SUPPLIED DATA –
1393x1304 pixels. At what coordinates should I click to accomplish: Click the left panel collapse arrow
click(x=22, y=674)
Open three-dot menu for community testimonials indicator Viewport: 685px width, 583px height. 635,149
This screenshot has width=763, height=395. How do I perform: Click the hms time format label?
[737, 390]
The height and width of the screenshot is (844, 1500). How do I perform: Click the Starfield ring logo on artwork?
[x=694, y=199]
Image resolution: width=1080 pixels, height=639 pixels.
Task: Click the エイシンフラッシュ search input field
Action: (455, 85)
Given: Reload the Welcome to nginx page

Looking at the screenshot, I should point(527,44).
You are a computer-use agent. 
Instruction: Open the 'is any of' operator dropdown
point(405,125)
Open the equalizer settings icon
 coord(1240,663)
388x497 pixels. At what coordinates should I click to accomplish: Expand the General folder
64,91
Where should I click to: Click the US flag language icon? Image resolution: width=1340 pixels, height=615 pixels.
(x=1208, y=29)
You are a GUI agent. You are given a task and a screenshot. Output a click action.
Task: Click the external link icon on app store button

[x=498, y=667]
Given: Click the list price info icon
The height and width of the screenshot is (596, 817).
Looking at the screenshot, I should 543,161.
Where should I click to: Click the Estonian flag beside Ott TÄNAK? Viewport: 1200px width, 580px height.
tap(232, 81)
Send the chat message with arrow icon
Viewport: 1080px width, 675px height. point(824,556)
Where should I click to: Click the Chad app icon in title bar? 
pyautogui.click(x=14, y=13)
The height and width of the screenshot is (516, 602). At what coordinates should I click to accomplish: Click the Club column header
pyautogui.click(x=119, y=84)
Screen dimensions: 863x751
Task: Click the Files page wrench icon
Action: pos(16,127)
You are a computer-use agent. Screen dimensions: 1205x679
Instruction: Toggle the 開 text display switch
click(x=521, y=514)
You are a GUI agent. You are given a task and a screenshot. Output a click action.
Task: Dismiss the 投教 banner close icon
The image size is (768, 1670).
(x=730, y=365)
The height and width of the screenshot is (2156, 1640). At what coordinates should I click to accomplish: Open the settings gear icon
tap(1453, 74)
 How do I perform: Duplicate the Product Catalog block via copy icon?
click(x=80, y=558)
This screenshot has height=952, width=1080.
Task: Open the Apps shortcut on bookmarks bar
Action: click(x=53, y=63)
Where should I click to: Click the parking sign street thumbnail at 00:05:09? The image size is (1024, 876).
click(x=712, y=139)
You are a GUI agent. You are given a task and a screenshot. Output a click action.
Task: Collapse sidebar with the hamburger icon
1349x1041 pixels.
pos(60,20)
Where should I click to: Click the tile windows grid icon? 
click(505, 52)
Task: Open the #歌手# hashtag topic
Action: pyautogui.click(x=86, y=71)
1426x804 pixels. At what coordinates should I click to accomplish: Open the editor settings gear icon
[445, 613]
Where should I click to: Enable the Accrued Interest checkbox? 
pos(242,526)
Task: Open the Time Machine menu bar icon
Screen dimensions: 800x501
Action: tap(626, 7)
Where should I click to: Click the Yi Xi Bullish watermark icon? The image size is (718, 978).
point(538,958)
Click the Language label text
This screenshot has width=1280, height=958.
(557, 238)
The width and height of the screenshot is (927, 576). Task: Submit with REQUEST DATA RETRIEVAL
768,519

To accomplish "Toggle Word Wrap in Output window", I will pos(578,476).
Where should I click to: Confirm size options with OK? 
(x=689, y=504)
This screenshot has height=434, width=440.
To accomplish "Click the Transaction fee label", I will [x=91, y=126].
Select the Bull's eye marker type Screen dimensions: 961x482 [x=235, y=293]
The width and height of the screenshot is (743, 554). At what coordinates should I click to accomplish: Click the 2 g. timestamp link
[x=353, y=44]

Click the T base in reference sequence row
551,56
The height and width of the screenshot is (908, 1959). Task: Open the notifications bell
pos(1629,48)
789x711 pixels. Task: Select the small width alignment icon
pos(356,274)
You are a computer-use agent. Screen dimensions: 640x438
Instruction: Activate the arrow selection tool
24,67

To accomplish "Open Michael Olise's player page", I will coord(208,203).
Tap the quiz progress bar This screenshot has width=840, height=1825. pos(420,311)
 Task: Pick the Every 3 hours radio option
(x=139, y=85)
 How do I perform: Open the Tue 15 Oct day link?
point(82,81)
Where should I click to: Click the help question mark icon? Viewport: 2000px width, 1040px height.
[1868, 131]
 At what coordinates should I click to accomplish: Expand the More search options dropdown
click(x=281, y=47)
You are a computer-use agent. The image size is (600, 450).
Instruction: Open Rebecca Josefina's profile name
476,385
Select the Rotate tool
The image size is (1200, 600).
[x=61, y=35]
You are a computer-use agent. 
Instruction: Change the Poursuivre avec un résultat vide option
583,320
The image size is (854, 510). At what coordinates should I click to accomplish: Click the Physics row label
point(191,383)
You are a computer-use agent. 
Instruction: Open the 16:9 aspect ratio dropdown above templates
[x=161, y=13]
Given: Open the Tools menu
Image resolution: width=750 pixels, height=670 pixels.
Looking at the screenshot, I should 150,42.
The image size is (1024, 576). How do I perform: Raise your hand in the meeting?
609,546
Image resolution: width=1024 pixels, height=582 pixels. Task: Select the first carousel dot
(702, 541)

PROBLEM DETAILS –
Which lines of the material contain "will"? List them.

SOLUTION –
To accomplish "Toggle Word Wrap in Output window", I will pos(578,476).
To accomplish "Click the Transaction fee label", I will [x=91, y=126].
To accomplish "Open Michael Olise's player page", I will coord(208,203).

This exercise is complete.